La Sirena is a really cool place; we were lucky to arrive early (3:30) and take showers before many people got there. There are 150 bunk beds with individual mosquito nets, everyone eats dinner between 6-7 (food was totally decent) and then they shut the electricity off at 8, so pretty much everyone goes to bed. Our guide told us, “There will be people snoring, shining flashlights, but you’ll be so tired that you’ll sleep anyway.” This was 100% accurate. The next morning we got up at 4, took our breakfast to go, and left at 5 AM for the really gorgeous hike out along the beach. This is honestly like being at the end of the world. You’re on the Pacific coast, so the next land mass is…I don’t know…French Polynesia? The Marshall Islands maybe? It’s stunning. In general, we found the second day much easier than the first, but the one sketchy moment is the first river crossing, where you’re about chest-deep in the water (holding your bag over your head), with the guide urging you on (let’s go let’s go let’s go) in case a crocodile makes an appearance. Fortunately we saw no crocodiles and continued on our way!

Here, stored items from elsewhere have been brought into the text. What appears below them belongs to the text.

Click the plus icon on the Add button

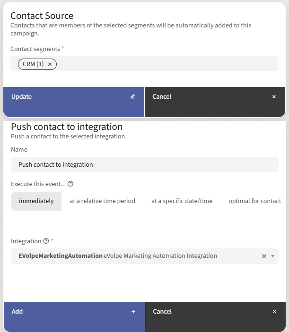tap(133, 312)
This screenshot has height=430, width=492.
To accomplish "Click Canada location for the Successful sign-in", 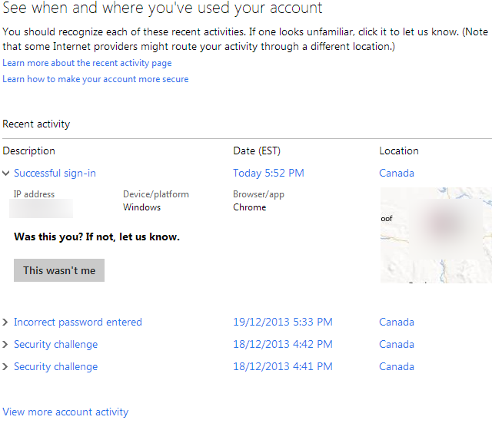I will pos(396,174).
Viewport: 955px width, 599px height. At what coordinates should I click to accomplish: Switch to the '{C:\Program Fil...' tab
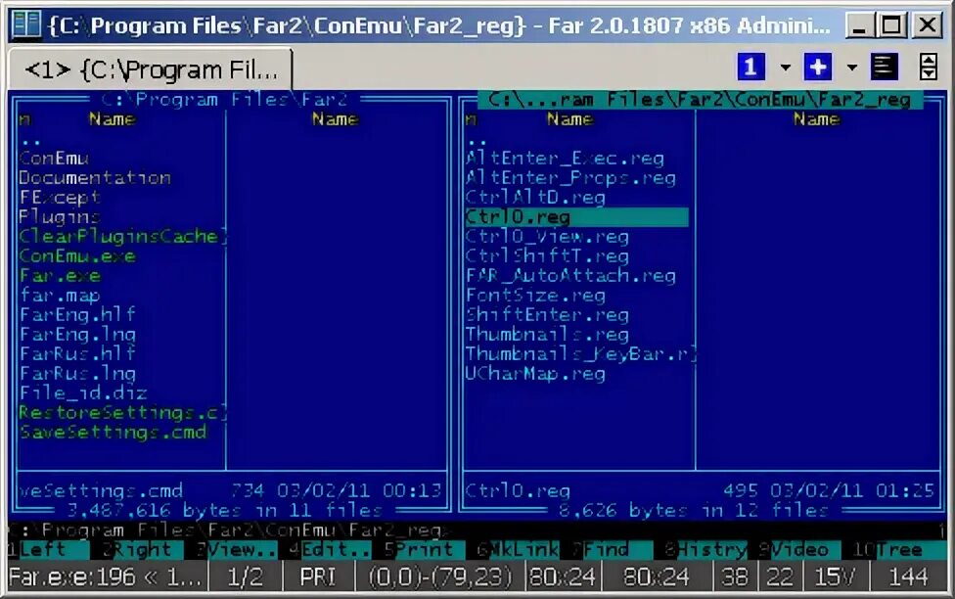(157, 69)
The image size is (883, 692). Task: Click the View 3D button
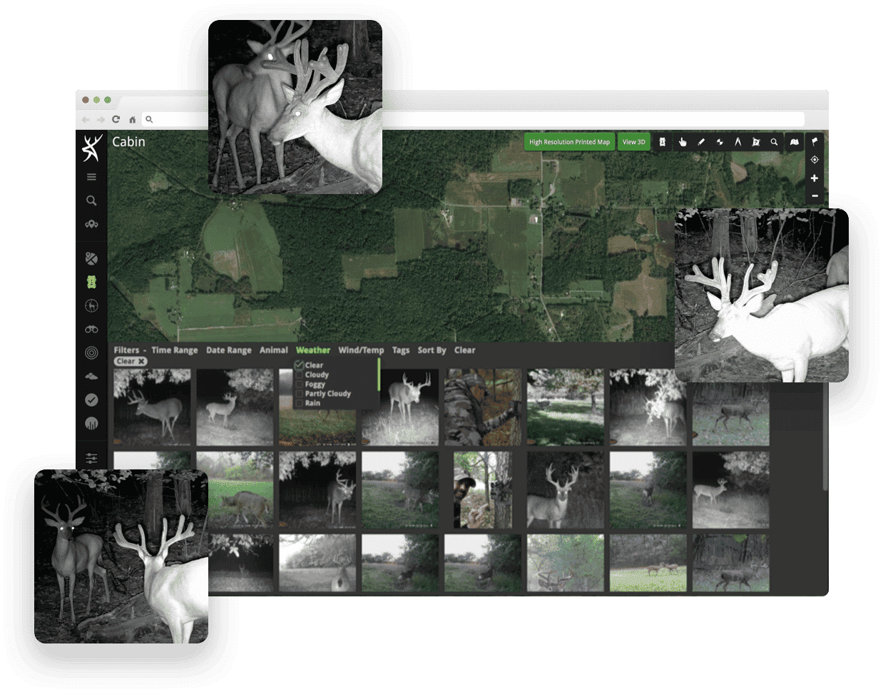pyautogui.click(x=633, y=142)
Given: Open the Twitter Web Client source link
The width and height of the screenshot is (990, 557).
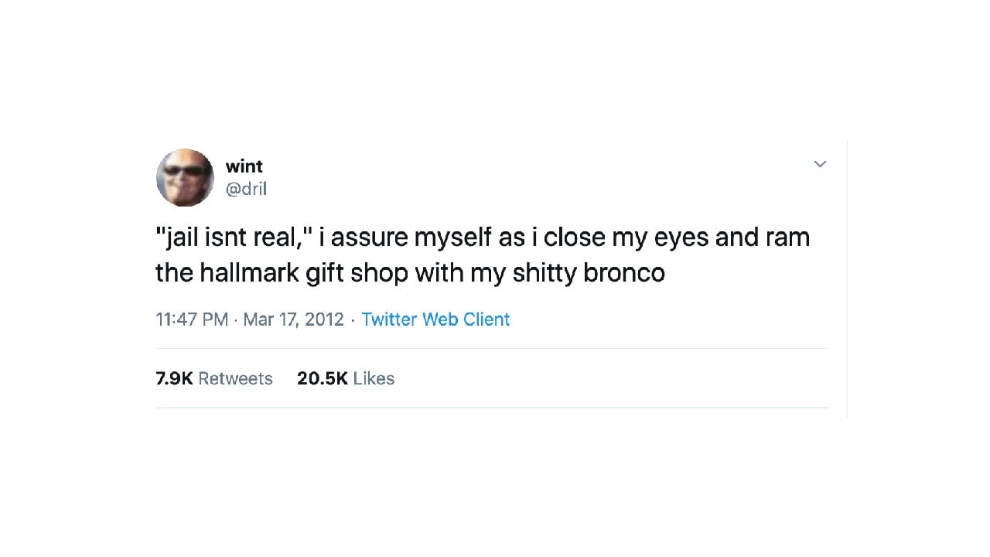Looking at the screenshot, I should pos(435,320).
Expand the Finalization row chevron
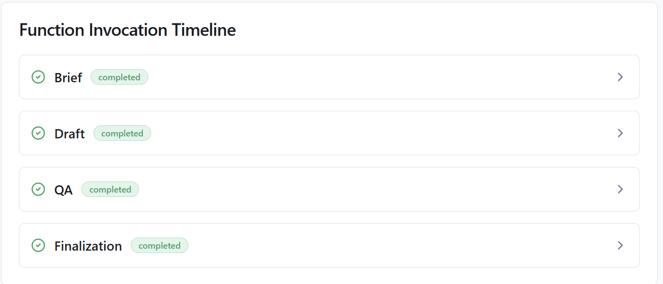Screen dimensions: 663x284 (620, 245)
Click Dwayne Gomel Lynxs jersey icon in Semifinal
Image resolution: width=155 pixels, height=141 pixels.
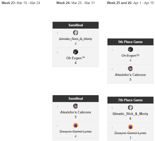click(x=76, y=125)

Day two involved walking along several gorgeous beaches and through the nearby jungle with minimum up-and-down, then eventually you get to La Leona Ecolodge, where you can get a cold coconut water or a soda, then you get to La Leona ranger station (water, bathrooms), and finally to the Carate airstrip, where the Osa Wild driver picked us up. This experience was really unique and special; we really enjoyed the “intense” version, but there are tons of ways to access the Sirena sector of Corcovado. In 2011 we took the boat both ways (from Drake Bay), and you can also take a boat one way and hike one way. Talk to Osa Wild and they’ll hook you up! We were 100% pleased with their services, and there are also very few guide services with permits to do the “intense” hike.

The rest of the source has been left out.